Question

Does anyone know of a library or bit of code that converts British English to American English and vice versa?

I don't imagine there's too many differences (some examples that come to mind are doughnut/donut, colour/color, grey/gray, localised/localized) but it would be nice to be able to provide localised site content.

Was it helpful?

Solution

I've been working on one to convert US English to UK English. As I've discovered it's actually a lot harder to write something to convert the other way but I hope to get around to providing a reverse conversion one day.

This isn't perfect, but it's not a bad effort (even if I do say so myself). It'll convert most US spellings to UK ones but there are some words where UK English retains the US spelling (e.g. "program" where this refers to computer software). It won't convert words like pants to trousers because my main goal was simply to make the spelling uniform across the whole document.

There are also words such as practice and license where UK English uses either those or practise & licence, depending on whether the word's being used as a verb or a noun. For those two examples the conversion tool will highlight them and an explanatory note pops up on the lower left hand of your screen when you hover your mouse over them. All word patterns which are converted are underlined in red, and the output is shown in a side by side comparison with your original input.

It'll do quite large blocks of text quite quickly, but I prefer to go use it just for a couple of paragraphs at a time - copying them in from a Word doc.
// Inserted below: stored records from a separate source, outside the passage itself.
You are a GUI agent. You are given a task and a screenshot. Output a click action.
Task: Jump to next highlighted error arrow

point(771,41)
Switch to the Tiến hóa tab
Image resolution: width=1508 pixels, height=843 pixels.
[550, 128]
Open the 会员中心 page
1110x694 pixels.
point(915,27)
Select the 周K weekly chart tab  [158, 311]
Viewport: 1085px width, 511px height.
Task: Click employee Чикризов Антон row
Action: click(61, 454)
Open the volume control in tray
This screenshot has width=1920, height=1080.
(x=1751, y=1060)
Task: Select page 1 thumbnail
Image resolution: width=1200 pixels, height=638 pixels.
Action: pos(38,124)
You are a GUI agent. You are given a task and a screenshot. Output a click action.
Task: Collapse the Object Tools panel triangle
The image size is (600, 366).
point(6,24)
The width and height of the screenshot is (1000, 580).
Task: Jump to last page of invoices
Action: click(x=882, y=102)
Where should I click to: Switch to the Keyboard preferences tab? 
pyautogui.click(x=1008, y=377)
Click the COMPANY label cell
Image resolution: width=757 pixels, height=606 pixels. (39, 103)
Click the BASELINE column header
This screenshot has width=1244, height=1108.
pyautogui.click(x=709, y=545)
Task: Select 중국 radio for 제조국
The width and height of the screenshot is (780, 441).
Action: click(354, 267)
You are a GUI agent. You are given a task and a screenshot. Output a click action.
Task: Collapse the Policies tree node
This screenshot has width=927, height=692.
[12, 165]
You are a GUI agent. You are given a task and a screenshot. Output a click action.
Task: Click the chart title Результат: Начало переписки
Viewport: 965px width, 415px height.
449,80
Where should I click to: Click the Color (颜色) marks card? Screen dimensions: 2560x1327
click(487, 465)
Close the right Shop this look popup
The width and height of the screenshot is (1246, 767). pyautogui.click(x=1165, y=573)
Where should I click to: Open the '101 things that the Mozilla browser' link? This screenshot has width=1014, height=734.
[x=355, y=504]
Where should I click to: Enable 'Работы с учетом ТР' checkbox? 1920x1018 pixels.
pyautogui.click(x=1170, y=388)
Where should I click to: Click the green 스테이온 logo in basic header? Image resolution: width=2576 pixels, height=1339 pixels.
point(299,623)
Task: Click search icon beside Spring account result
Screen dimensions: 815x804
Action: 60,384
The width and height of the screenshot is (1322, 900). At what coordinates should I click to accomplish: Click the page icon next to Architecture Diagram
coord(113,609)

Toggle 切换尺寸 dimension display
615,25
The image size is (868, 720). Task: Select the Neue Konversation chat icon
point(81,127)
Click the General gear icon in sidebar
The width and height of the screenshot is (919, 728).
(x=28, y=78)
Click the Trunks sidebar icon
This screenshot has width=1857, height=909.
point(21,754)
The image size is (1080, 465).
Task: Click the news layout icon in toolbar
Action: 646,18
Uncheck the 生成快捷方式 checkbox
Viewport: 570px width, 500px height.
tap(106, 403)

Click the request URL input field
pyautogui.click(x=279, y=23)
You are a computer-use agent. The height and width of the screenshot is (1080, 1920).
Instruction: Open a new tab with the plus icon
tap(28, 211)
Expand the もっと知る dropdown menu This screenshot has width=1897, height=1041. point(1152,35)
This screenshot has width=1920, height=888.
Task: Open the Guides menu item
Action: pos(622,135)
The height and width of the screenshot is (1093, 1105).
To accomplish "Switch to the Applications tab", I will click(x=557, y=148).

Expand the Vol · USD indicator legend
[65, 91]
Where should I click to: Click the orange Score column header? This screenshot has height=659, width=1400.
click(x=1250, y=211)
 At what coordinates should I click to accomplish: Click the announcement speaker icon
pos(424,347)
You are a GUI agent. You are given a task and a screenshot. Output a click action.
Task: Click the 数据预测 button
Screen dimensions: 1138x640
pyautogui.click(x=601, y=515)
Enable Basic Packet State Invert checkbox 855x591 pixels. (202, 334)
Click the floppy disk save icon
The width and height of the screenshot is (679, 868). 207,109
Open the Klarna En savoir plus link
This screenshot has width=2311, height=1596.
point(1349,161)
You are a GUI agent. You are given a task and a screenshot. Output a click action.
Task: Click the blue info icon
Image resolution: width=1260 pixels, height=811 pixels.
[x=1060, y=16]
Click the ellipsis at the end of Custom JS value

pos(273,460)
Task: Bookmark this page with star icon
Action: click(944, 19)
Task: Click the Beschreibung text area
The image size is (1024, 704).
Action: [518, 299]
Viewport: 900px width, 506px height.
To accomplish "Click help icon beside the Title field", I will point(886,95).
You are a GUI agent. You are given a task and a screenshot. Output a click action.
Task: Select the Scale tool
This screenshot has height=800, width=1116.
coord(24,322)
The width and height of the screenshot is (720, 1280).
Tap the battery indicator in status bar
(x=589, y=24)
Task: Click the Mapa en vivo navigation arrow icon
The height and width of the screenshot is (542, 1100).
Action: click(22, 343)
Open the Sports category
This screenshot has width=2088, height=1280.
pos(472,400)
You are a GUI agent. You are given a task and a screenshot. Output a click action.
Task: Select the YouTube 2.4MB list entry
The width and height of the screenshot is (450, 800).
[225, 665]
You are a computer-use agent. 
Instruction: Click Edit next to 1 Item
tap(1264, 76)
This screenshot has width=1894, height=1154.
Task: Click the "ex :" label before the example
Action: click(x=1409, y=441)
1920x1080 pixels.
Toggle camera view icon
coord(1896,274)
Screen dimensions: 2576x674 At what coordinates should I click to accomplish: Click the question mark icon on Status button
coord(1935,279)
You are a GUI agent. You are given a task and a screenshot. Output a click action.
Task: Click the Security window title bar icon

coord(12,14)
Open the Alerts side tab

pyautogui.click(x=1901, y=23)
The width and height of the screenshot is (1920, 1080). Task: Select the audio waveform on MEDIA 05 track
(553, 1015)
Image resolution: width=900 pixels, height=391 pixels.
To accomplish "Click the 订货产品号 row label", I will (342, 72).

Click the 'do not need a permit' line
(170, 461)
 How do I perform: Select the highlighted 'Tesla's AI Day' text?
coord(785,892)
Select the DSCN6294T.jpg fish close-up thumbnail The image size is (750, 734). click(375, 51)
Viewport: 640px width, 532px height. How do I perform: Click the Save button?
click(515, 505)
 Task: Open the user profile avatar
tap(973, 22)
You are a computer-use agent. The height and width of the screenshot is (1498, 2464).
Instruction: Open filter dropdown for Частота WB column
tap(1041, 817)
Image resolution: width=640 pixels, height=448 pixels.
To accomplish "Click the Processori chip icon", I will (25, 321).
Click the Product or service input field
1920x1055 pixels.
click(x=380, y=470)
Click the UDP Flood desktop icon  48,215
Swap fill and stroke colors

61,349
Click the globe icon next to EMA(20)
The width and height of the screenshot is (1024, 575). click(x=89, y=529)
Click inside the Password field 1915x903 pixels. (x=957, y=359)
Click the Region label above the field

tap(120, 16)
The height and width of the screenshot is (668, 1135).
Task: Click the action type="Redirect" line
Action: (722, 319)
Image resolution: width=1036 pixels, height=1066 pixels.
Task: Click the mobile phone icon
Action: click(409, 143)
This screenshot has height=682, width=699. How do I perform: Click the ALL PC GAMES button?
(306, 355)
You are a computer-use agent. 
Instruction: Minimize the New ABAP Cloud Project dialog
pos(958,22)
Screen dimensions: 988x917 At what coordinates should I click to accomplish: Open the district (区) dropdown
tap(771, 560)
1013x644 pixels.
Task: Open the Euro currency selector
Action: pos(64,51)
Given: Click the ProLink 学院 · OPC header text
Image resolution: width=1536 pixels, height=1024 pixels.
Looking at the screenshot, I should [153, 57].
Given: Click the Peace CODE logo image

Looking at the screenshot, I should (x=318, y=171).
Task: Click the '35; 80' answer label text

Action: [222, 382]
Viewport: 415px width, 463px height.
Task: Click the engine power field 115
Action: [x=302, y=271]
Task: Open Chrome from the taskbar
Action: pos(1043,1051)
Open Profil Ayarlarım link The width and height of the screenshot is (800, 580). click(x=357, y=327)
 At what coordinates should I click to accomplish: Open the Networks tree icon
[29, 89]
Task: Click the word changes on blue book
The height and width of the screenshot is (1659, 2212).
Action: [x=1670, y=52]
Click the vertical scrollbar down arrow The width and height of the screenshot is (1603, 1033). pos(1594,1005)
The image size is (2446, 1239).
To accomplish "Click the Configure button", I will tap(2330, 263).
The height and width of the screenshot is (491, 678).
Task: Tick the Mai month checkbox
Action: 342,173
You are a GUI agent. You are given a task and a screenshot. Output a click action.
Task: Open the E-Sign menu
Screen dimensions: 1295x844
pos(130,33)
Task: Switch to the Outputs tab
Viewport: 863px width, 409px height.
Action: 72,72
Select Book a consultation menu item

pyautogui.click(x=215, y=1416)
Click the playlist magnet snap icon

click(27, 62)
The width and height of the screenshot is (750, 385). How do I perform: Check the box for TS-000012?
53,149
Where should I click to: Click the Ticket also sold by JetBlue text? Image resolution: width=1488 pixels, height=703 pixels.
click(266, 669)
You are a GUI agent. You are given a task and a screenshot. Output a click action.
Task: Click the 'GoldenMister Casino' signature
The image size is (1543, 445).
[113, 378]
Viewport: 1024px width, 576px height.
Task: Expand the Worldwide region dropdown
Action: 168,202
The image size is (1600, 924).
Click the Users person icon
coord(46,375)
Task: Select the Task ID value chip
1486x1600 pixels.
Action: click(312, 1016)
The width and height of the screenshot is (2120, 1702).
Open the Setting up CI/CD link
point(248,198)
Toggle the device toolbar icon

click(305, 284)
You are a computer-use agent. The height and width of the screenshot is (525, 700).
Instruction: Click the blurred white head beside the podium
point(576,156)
It's still a work in progress so if anyone has any comments or suggestions then I'd appreciate feedback I can use to improve it.

http://www.us2uk.eu/

OTHER TIPS

I think if you're thinking of converting from American English to British English, I personally wouldn't bother. Britain is very Americanised anyway, we accept silly yank spellings on the net :)

The difference between UK and US English is far greater than just a difference in spelling. There is also the hood/bonnet, sidewalk/pavement, pants/trousers idea.

Guess it depends how far you need to take it.

I had a similar problem recently. I discovered the following tool, called VarCon. I haven't tested it out, but I needed a rough converter for some text data. Here's an example.

echo "I apologise for my colourful tongue ." | ./translate british american
# >> I apologize for my colorful tongue .

It looks like it works for various dialects. Be sure to read the README and proceed with caution.

*note: This will only correct spelling variations.

I looked forever to find a solution to this, but couldn't find one, so, I wrote my own bit of code for it, using a master list of ~20,000 different spellings that were freely available from the varcon project and the language experts at wordsworldwide:

https://github.com/HoldOffHunger/convert-british-to-american-spellings

Since I had two source lists, I used them each to crosscheck each other, and I found numerous errors and typos (varcon lists "preexistent"'s british equivalent as "preaexistent"). It is possible that I may have accidentally made typos, too, but, since I didn't do any wordsmithing here, I don't believe that to be the case.

Example:

require('AmericanBritishSpellings.php');
$american_british_spellings = new AmericanBritishSpellings();

$text = "Axiomatically ax that door, would you, my neighbour?";
$text = $american_british_spellings->SwapBritishSpellingsForAmericanSpellings(['text'=>$text]);

print($text);   // output: Axiomatically axe that door, would you, my neighbor?